Given problem: Can you rewrite every line of the rows below as a Markdown table with a "No." column numbering each line and a "Text" column holding it, leaving out blank lines?

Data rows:
::::::::::
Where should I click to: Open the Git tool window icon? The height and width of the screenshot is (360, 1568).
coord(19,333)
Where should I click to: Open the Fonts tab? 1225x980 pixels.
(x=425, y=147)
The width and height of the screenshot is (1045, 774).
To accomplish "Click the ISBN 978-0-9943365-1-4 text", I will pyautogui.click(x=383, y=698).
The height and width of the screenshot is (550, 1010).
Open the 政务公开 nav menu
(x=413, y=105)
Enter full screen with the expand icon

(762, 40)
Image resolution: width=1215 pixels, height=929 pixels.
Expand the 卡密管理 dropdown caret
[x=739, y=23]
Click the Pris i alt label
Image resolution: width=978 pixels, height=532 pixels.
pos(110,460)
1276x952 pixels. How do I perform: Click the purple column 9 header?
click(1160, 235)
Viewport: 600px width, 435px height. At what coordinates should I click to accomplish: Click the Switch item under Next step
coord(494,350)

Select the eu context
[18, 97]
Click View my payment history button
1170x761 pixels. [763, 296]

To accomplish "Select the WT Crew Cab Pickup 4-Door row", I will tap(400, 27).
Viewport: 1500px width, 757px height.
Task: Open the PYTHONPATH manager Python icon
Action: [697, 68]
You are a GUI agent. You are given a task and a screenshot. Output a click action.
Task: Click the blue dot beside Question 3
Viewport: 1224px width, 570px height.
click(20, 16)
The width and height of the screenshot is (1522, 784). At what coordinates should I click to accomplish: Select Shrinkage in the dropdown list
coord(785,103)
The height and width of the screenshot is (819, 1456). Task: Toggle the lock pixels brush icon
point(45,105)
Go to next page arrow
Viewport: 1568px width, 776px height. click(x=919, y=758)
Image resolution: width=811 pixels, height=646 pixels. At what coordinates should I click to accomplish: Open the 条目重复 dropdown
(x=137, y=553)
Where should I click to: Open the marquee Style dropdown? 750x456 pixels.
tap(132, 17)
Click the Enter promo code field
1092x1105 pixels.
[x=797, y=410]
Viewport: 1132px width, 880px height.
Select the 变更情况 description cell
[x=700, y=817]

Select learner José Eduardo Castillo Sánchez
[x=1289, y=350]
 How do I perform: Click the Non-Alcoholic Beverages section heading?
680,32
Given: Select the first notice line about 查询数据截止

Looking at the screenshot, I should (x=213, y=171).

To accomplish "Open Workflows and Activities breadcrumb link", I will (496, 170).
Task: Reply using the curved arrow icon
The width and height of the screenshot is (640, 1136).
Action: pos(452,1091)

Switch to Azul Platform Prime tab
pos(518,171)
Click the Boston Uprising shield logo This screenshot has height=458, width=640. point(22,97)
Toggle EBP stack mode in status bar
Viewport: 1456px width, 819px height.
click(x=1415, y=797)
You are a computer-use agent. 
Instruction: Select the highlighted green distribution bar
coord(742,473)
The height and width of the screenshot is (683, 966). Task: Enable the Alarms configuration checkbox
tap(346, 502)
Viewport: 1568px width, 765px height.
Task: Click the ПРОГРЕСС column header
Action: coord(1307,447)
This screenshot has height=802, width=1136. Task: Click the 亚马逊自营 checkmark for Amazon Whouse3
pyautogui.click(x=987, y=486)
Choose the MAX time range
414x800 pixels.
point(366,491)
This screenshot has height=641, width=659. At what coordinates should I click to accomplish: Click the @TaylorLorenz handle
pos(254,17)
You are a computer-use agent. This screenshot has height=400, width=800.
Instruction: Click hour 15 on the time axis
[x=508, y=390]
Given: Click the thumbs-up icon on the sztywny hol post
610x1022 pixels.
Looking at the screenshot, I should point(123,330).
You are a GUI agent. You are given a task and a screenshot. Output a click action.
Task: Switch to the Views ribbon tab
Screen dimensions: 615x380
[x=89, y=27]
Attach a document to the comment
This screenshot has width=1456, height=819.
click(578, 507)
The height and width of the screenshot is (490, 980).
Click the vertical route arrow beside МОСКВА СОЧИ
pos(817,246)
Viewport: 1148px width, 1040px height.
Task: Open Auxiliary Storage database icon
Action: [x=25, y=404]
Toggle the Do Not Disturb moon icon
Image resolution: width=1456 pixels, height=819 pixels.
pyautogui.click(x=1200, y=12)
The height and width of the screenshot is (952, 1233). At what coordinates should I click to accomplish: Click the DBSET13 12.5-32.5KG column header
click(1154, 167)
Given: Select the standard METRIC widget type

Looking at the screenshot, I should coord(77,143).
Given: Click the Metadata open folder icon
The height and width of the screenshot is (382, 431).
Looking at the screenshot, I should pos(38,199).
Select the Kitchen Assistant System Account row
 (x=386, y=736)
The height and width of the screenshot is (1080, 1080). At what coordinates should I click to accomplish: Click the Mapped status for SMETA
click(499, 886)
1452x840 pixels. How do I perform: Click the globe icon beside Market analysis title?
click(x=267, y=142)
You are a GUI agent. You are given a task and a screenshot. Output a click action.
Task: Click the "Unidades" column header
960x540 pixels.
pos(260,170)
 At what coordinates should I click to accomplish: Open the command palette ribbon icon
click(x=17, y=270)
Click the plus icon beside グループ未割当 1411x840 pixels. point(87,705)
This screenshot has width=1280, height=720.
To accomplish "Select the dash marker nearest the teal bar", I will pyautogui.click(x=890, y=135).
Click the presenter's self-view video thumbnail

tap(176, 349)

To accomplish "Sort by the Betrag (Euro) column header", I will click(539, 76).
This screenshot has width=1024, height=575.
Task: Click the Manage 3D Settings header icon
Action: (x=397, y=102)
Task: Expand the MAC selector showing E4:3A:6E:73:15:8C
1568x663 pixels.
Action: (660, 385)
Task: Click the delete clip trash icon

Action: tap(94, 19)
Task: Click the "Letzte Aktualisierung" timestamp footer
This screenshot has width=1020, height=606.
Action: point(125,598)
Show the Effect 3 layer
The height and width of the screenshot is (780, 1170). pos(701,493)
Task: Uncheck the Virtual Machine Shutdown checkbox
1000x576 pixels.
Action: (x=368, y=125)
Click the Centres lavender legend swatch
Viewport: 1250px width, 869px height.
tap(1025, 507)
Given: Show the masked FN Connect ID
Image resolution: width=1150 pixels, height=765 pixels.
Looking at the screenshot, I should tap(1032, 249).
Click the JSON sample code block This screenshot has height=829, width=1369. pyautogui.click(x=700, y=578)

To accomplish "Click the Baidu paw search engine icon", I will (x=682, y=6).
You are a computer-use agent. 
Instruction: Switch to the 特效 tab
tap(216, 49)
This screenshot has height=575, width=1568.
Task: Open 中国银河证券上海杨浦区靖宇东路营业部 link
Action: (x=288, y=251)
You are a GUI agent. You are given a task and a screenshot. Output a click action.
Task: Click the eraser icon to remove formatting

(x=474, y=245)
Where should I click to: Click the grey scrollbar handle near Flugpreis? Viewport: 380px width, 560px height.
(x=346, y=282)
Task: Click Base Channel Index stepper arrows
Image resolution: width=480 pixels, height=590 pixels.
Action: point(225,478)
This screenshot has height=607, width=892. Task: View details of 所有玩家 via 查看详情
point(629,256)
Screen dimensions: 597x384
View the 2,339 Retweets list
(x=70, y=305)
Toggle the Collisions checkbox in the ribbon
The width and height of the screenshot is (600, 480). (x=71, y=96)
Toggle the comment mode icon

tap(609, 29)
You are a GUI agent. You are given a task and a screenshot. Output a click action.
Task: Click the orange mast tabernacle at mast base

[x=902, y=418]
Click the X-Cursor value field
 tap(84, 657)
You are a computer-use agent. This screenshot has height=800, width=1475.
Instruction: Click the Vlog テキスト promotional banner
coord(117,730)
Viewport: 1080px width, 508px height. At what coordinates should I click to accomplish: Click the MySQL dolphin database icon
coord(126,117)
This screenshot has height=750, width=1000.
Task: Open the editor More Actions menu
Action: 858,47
::::::::::
Complete output:
| No. | Text |
|---|---|
| 1 | Where should I click to: Open the Git tool window icon? The height and width of the screenshot is (360, 1568). |
| 2 | coord(19,333) |
| 3 | Where should I click to: Open the Fonts tab? 1225x980 pixels. |
| 4 | (x=425, y=147) |
| 5 | The width and height of the screenshot is (1045, 774). |
| 6 | To accomplish "Click the ISBN 978-0-9943365-1-4 text", I will pyautogui.click(x=383, y=698). |
| 7 | The height and width of the screenshot is (550, 1010). |
| 8 | Open the 政务公开 nav menu |
| 9 | (x=413, y=105) |
| 10 | Enter full screen with the expand icon |
| 11 | (762, 40) |
| 12 | Image resolution: width=1215 pixels, height=929 pixels. |
| 13 | Expand the 卡密管理 dropdown caret |
| 14 | [x=739, y=23] |
| 15 | Click the Pris i alt label |
| 16 | Image resolution: width=978 pixels, height=532 pixels. |
| 17 | pos(110,460) |
| 18 | 1276x952 pixels. How do I perform: Click the purple column 9 header? |
| 19 | click(1160, 235) |
| 20 | Viewport: 600px width, 435px height. At what coordinates should I click to accomplish: Click the Switch item under Next step |
| 21 | coord(494,350) |
| 22 | Select the eu context |
| 23 | [18, 97] |
| 24 | Click View my payment history button |
| 25 | 1170x761 pixels. [763, 296] |
| 26 | To accomplish "Select the WT Crew Cab Pickup 4-Door row", I will tap(400, 27). |
| 27 | Viewport: 1500px width, 757px height. |
| 28 | Task: Open the PYTHONPATH manager Python icon |
| 29 | Action: [697, 68] |
| 30 | You are a GUI agent. You are given a task and a screenshot. Output a click action. |
| 31 | Task: Click the blue dot beside Question 3 |
| 32 | Viewport: 1224px width, 570px height. |
| 33 | click(20, 16) |
| 34 | The width and height of the screenshot is (1522, 784). At what coordinates should I click to accomplish: Select Shrinkage in the dropdown list |
| 35 | coord(785,103) |
| 36 | The height and width of the screenshot is (819, 1456). Task: Toggle the lock pixels brush icon |
| 37 | point(45,105) |
| 38 | Go to next page arrow |
| 39 | Viewport: 1568px width, 776px height. click(x=919, y=758) |
| 40 | Image resolution: width=811 pixels, height=646 pixels. At what coordinates should I click to accomplish: Open the 条目重复 dropdown |
| 41 | (x=137, y=553) |
| 42 | Where should I click to: Open the marquee Style dropdown? 750x456 pixels. |
| 43 | tap(132, 17) |
| 44 | Click the Enter promo code field |
| 45 | 1092x1105 pixels. |
| 46 | [x=797, y=410] |
| 47 | Viewport: 1132px width, 880px height. |
| 48 | Select the 变更情况 description cell |
| 49 | [x=700, y=817] |
| 50 | Select learner José Eduardo Castillo Sánchez |
| 51 | [x=1289, y=350] |
| 52 |  How do I perform: Click the Non-Alcoholic Beverages section heading? |
| 53 | 680,32 |
| 54 | Given: Select the first notice line about 查询数据截止 |
| 55 | Looking at the screenshot, I should (x=213, y=171). |
| 56 | To accomplish "Open Workflows and Activities breadcrumb link", I will (496, 170). |
| 57 | Task: Reply using the curved arrow icon |
| 58 | The width and height of the screenshot is (640, 1136). |
| 59 | Action: pos(452,1091) |
| 60 | Switch to Azul Platform Prime tab |
| 61 | pos(518,171) |
| 62 | Click the Boston Uprising shield logo This screenshot has height=458, width=640. point(22,97) |
| 63 | Toggle EBP stack mode in status bar |
| 64 | Viewport: 1456px width, 819px height. |
| 65 | click(x=1415, y=797) |
| 66 | You are a computer-use agent.  |
| 67 | Instruction: Select the highlighted green distribution bar |
| 68 | coord(742,473) |
| 69 | The height and width of the screenshot is (683, 966). Task: Enable the Alarms configuration checkbox |
| 70 | tap(346, 502) |
| 71 | Viewport: 1568px width, 765px height. |
| 72 | Task: Click the ПРОГРЕСС column header |
| 73 | Action: coord(1307,447) |
| 74 | This screenshot has height=802, width=1136. Task: Click the 亚马逊自营 checkmark for Amazon Whouse3 |
| 75 | pyautogui.click(x=987, y=486) |
| 76 | Choose the MAX time range |
| 77 | 414x800 pixels. |
| 78 | point(366,491) |
| 79 | This screenshot has height=641, width=659. At what coordinates should I click to accomplish: Click the @TaylorLorenz handle |
| 80 | pos(254,17) |
| 81 | You are a computer-use agent. This screenshot has height=400, width=800. |
| 82 | Instruction: Click hour 15 on the time axis |
| 83 | [x=508, y=390] |
| 84 | Given: Click the thumbs-up icon on the sztywny hol post |
| 85 | 610x1022 pixels. |
| 86 | Looking at the screenshot, I should point(123,330). |
| 87 | You are a GUI agent. You are given a task and a screenshot. Output a click action. |
| 88 | Task: Switch to the Views ribbon tab |
| 89 | Screen dimensions: 615x380 |
| 90 | [x=89, y=27] |
| 91 | Attach a document to the comment |
| 92 | This screenshot has width=1456, height=819. |
| 93 | click(578, 507) |
| 94 | The height and width of the screenshot is (490, 980). |
| 95 | Click the vertical route arrow beside МОСКВА СОЧИ |
| 96 | pos(817,246) |
| 97 | Viewport: 1148px width, 1040px height. |
| 98 | Task: Open Auxiliary Storage database icon |
| 99 | Action: [x=25, y=404] |
| 100 | Toggle the Do Not Disturb moon icon |
| 101 | Image resolution: width=1456 pixels, height=819 pixels. |
| 102 | pyautogui.click(x=1200, y=12) |
| 103 | The height and width of the screenshot is (952, 1233). At what coordinates should I click to accomplish: Click the DBSET13 12.5-32.5KG column header |
| 104 | click(1154, 167) |
| 105 | Given: Select the standard METRIC widget type |
| 106 | Looking at the screenshot, I should coord(77,143). |
| 107 | Given: Click the Metadata open folder icon |
| 108 | The height and width of the screenshot is (382, 431). |
| 109 | Looking at the screenshot, I should pos(38,199). |
| 110 | Select the Kitchen Assistant System Account row |
| 111 |  (x=386, y=736) |
| 112 | The height and width of the screenshot is (1080, 1080). At what coordinates should I click to accomplish: Click the Mapped status for SMETA |
| 113 | click(499, 886) |
| 114 | 1452x840 pixels. How do I perform: Click the globe icon beside Market analysis title? |
| 115 | click(x=267, y=142) |
| 116 | You are a GUI agent. You are given a task and a screenshot. Output a click action. |
| 117 | Task: Click the "Unidades" column header |
| 118 | 960x540 pixels. |
| 119 | pos(260,170) |
| 120 |  At what coordinates should I click to accomplish: Open the command palette ribbon icon |
| 121 | click(x=17, y=270) |
| 122 | Click the plus icon beside グループ未割当 1411x840 pixels. point(87,705) |
| 123 | This screenshot has width=1280, height=720. |
| 124 | To accomplish "Select the dash marker nearest the teal bar", I will pyautogui.click(x=890, y=135). |
| 125 | Click the presenter's self-view video thumbnail |
| 126 | tap(176, 349) |
| 127 | To accomplish "Sort by the Betrag (Euro) column header", I will click(539, 76). |
| 128 | This screenshot has width=1024, height=575. |
| 129 | Task: Click the Manage 3D Settings header icon |
| 130 | Action: (x=397, y=102) |
| 131 | Task: Expand the MAC selector showing E4:3A:6E:73:15:8C |
| 132 | 1568x663 pixels. |
| 133 | Action: (660, 385) |
| 134 | Task: Click the delete clip trash icon |
| 135 | Action: tap(94, 19) |
| 136 | Task: Click the "Letzte Aktualisierung" timestamp footer |
| 137 | This screenshot has width=1020, height=606. |
| 138 | Action: point(125,598) |
| 139 | Show the Effect 3 layer |
| 140 | The height and width of the screenshot is (780, 1170). pos(701,493) |
| 141 | Task: Uncheck the Virtual Machine Shutdown checkbox |
| 142 | 1000x576 pixels. |
| 143 | Action: (x=368, y=125) |
| 144 | Click the Centres lavender legend swatch |
| 145 | Viewport: 1250px width, 869px height. |
| 146 | tap(1025, 507) |
| 147 | Given: Show the masked FN Connect ID |
| 148 | Image resolution: width=1150 pixels, height=765 pixels. |
| 149 | Looking at the screenshot, I should tap(1032, 249). |
| 150 | Click the JSON sample code block This screenshot has height=829, width=1369. pyautogui.click(x=700, y=578) |
| 151 | To accomplish "Click the Baidu paw search engine icon", I will (x=682, y=6). |
| 152 | You are a computer-use agent.  |
| 153 | Instruction: Switch to the 特效 tab |
| 154 | tap(216, 49) |
| 155 | This screenshot has height=575, width=1568. |
| 156 | Task: Open 中国银河证券上海杨浦区靖宇东路营业部 link |
| 157 | Action: (x=288, y=251) |
| 158 | You are a GUI agent. You are given a task and a screenshot. Output a click action. |
| 159 | Task: Click the eraser icon to remove formatting |
| 160 | (x=474, y=245) |
| 161 | Where should I click to: Click the grey scrollbar handle near Flugpreis? Viewport: 380px width, 560px height. |
| 162 | (x=346, y=282) |
| 163 | Task: Click Base Channel Index stepper arrows |
| 164 | Image resolution: width=480 pixels, height=590 pixels. |
| 165 | Action: point(225,478) |
| 166 | This screenshot has height=607, width=892. Task: View details of 所有玩家 via 查看详情 |
| 167 | point(629,256) |
| 168 | Screen dimensions: 597x384 |
| 169 | View the 2,339 Retweets list |
| 170 | (x=70, y=305) |
| 171 | Toggle the Collisions checkbox in the ribbon |
| 172 | The width and height of the screenshot is (600, 480). (x=71, y=96) |
| 173 | Toggle the comment mode icon |
| 174 | tap(609, 29) |
| 175 | You are a GUI agent. You are given a task and a screenshot. Output a click action. |
| 176 | Task: Click the orange mast tabernacle at mast base |
| 177 | [x=902, y=418] |
| 178 | Click the X-Cursor value field |
| 179 |  tap(84, 657) |
| 180 | You are a computer-use agent. This screenshot has height=800, width=1475. |
| 181 | Instruction: Click the Vlog テキスト promotional banner |
| 182 | coord(117,730) |
| 183 | Viewport: 1080px width, 508px height. At what coordinates should I click to accomplish: Click the MySQL dolphin database icon |
| 184 | coord(126,117) |
| 185 | This screenshot has height=750, width=1000. |
| 186 | Task: Open the editor More Actions menu |
| 187 | Action: 858,47 |